Antoine Kesia-Mbe Mindua is a Congolese lawyer who is currently a judge of the International Criminal Court. He was previously a judge of the International Criminal Tribunal for the former Yugoslavia.

Education
Mindua studied law and political science in Kinshasa, Nancy-Université, Strasbourg and Geneva. He received his doctorate in international law from the University of Geneva in 1995.

Career
Mindua served first as a Legal Officer and Chief of the Judicial Proceedings Support Unit at the International Criminal Tribunal for Rwanda in Arusha from 1996 to 2001. He was also ambassador of the Democratic Republic of the Congo to Switzerland in Bern and Permanent Representative to the United Nations Office at Geneva from 2001 to 2006. During his tenure in Geneva, Mindua held a number of multilateral posts, including Vice-Chairman of the Executive Committee of the Programme of the United Nations High Commissioner for Refugees, Chairman of the Group of 77 (G77) and China, and Coordinator of the Group of 21 at the United Nations Conference on Disarmament.

Mindua later served as a Trial Judge at the International Criminal Tribunal for the former Yugoslavia in The Hague from 2006 to 2015.

Within the ICC, Kesia-Mbe chaired the Pre-Trial Division from 2018 until 2019. In 2018, he was assigned to consider the request of prosecutor Fatou Bensouda for the ICC to rule on whether it has jurisdiction over the deportations of Rohingya people from Myanmar to Bangladesh.

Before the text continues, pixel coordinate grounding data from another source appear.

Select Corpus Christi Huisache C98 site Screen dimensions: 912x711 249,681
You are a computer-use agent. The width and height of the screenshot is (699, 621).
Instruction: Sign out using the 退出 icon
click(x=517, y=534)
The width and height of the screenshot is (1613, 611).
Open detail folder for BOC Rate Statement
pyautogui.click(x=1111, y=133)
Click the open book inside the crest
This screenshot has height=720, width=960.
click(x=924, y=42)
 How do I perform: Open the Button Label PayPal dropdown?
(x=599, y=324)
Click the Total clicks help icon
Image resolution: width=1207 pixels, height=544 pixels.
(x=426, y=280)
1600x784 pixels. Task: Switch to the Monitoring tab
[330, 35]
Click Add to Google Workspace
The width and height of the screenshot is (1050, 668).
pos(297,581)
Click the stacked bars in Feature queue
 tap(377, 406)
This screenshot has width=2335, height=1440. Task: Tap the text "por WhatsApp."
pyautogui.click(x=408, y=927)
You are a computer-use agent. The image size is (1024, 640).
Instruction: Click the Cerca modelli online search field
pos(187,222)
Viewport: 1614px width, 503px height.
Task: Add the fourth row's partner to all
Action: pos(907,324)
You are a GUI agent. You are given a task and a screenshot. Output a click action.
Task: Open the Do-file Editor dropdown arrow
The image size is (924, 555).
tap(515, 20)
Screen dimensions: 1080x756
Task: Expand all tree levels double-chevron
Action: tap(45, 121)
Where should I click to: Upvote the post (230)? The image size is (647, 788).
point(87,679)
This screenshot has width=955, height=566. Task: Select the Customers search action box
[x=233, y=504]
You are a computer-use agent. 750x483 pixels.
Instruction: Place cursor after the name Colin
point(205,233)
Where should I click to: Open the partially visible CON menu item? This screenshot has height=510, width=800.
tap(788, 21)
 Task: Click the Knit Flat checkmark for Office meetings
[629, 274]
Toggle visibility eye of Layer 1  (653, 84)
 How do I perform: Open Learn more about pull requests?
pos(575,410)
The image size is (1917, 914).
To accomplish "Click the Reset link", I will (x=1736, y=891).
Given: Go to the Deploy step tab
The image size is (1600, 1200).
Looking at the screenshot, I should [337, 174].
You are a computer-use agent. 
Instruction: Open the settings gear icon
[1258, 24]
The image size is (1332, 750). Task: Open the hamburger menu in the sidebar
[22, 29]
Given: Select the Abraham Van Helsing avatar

Also in 2018, he presided over hearings of Alfred Yekatom, a former militia leader accused of alleged atrocities against Muslims in the Central African Republic. In 2020, he was part of the three-member panel who judged that former Congolese vice president and militia leader Jean-Pierre Bemba, who had been acquitted of war crimes by the court in 2018, was not entitled to any damages or compensation for his 10-year stint in the United Nations Detention Unit (UNDU).

Other activities
Mindua is also a professor at the Universities of Kinshasa and Geneva. He teaches public international law and international criminal law.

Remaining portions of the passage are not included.